Tuesday, January 30, 2007

Blogging, Part Two

Alright, so I went off pretty crazy on that last blog post. This will be my continuation...

For a quick re-cap, in David Warlick's book Redefining Literacy for the 21st Century, he lists Priority of Education Questions. The current priority lists:
1. How well are students learning?
2. How should students learn?
3. What should students learn?

But! The appropriate priority should be the reverse order:
1. What should students learn?
2. How should students learn?
3. How well are students learning?

Educators are now focusing more on how well students are doing, but by doing that, they lose their focus on what they are learning. Shouldn't we focus more on the what we're teaching them, as opposed to first focusing on how well it's being done? That is what evaluation is for. Educators should evaluate how effective their teaching is afterwards. But first, we need to focus on the material.

First, I want to highlight a quote that is enlarged on a previous page in the book:
"For the first time in history, our job, as educators, is to prepare our students for a future that we cannot clearly describe."
Later on, he says, "little is being done to rethink what children need to be learning in a time of rapid change."

Yes, we are facing a time of rapid change, and it will only change more and more in future years. Now, literacy is taking on new forms. I can consider myself educationally literate, but am I contemporarily literate? Am I fully literate in terms of a digital, global world? I'm on my way towards becoming more literate, but we need to keep this new literacy in mind as we enter the classroom.

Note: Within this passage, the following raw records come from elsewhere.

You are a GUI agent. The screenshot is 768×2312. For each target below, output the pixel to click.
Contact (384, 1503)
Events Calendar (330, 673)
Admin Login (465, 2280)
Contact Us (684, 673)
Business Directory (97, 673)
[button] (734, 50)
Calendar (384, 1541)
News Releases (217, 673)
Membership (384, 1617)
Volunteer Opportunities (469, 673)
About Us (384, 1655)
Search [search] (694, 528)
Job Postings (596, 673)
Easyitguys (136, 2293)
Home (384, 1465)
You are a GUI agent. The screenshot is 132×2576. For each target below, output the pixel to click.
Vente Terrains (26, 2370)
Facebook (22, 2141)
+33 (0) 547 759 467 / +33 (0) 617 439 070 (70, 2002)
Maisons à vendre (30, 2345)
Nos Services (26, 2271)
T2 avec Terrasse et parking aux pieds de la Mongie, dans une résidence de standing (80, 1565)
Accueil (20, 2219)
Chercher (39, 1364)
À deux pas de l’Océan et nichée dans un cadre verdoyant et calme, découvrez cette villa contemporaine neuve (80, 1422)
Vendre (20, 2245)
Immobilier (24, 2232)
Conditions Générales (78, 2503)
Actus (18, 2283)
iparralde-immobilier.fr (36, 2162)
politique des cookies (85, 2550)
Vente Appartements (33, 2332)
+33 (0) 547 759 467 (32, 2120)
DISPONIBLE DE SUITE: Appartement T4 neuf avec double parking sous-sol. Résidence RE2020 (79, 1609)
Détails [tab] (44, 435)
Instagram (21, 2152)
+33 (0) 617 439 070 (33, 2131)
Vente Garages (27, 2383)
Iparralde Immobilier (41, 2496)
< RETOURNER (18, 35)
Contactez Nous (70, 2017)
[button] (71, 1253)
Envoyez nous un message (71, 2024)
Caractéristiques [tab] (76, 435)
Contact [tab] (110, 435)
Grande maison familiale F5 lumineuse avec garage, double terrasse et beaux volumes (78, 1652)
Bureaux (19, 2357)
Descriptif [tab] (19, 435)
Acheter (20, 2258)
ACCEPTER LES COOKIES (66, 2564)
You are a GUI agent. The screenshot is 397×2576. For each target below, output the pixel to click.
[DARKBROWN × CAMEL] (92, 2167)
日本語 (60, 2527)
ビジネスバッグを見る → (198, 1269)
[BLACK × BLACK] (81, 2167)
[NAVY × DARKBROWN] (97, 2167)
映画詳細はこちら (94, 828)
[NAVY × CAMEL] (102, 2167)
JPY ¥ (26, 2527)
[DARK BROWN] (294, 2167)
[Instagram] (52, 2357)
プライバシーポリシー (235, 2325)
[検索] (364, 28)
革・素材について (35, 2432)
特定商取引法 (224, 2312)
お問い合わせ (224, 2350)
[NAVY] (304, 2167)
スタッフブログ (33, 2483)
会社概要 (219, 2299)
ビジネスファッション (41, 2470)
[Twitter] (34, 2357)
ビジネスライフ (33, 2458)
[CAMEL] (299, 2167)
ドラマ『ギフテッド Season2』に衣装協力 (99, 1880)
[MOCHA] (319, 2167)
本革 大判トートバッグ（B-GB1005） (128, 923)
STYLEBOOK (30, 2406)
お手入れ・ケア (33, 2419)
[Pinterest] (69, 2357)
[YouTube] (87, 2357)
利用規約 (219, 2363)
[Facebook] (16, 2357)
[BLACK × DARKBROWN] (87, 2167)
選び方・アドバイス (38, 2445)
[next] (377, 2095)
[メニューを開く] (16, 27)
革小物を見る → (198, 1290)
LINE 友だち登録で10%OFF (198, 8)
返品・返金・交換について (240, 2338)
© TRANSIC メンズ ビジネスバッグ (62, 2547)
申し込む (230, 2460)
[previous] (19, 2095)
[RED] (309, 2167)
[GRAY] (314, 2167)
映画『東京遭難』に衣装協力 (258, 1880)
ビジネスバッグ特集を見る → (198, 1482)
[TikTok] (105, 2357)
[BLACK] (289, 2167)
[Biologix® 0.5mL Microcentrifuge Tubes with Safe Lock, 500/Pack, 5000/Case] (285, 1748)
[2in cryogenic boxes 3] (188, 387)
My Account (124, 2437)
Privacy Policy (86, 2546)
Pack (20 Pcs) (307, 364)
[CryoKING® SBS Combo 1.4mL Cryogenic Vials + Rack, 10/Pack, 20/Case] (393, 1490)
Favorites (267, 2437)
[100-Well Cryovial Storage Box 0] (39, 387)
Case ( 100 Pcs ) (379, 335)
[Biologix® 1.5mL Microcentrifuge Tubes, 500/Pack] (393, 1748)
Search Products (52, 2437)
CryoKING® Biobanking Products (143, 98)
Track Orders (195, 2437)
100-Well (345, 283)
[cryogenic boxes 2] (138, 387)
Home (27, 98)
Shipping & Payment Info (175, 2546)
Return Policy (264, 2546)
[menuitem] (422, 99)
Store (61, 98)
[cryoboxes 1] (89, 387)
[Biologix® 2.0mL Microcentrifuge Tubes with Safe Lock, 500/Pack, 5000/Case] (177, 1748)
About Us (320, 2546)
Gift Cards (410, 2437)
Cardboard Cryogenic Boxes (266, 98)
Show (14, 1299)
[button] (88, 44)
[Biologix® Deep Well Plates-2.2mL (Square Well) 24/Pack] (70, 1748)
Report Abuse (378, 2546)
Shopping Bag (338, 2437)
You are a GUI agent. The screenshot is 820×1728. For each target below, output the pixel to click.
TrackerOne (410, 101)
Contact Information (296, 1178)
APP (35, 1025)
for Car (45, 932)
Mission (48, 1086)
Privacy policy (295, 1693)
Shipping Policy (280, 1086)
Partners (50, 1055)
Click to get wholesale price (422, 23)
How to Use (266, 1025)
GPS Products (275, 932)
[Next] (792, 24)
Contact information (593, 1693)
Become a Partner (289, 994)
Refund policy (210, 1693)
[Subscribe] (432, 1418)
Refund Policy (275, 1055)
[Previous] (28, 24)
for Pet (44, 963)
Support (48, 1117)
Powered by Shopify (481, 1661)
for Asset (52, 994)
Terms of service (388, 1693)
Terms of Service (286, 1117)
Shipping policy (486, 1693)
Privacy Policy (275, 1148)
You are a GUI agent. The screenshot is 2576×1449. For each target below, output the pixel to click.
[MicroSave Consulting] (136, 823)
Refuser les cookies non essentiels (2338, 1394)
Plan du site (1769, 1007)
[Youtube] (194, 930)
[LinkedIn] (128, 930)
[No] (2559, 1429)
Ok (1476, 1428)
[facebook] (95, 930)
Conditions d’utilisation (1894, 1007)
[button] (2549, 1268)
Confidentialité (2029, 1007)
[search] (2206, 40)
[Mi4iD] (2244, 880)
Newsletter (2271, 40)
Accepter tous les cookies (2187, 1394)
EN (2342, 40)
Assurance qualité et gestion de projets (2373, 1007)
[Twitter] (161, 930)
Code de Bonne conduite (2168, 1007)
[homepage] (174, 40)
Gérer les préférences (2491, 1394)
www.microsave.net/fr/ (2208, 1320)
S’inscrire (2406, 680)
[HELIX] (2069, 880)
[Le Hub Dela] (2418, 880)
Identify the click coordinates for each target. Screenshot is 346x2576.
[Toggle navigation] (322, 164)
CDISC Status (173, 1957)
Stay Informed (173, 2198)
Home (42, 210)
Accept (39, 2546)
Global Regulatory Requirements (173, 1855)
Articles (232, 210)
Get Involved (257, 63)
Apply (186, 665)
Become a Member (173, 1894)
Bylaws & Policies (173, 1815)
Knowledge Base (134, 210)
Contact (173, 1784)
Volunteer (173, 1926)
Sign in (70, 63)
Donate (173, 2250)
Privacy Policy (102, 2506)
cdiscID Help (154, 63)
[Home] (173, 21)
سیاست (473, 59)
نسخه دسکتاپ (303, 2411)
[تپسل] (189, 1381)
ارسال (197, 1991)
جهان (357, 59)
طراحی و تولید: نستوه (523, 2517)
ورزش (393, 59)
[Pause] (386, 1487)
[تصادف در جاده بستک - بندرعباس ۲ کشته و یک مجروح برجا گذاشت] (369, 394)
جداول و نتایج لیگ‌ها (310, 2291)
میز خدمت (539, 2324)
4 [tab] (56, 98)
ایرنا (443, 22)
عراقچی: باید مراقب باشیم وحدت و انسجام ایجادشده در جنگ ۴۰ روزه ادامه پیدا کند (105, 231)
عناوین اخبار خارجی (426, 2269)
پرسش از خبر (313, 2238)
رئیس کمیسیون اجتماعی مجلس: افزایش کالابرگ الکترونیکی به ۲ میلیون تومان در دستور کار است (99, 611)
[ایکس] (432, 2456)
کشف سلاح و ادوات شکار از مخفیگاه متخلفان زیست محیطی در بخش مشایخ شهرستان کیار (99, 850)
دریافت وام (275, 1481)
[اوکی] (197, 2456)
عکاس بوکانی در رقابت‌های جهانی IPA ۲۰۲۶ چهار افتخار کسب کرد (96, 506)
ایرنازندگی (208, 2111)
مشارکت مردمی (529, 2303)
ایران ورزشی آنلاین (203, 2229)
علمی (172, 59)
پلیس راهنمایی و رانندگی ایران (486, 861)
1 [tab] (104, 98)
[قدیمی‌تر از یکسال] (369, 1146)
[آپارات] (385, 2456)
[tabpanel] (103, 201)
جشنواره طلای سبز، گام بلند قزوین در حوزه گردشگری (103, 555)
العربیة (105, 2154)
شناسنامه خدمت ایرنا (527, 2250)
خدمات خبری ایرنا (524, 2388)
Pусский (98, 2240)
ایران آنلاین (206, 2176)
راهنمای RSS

Students need to become as contemporarily literate as possible. Everything now is digital, or done online somehow. Technology keeps going further and further, thus, our classrooms need to do the same. We have to prepare students for this changing future. We have to keep up with the times, because now we have more equipment than just chalk and erasers.

There are many important questions facing ELA educators, but I think WHAT the students are learning seems to be the most relevant answer. Course content is what a class will focus on. This is the material that students will take out of the classroom. First, the material is important, because from there you branch off onto how they should learn that material, and then how well they learned it. These are steps in a process. The kernel comes from what they are actually learning.

What students are learning can mesh into how they are learning it. If we teach them how to be more contemporarily literate, then we can expose them to online sources and technologically advanced learning tools. The"what" can help us move towards the "how." Then, we can assess their learning through how they produce what they have learned.

Moving into a new time, we need to focus first on what students are learning before we should focus on how and how well.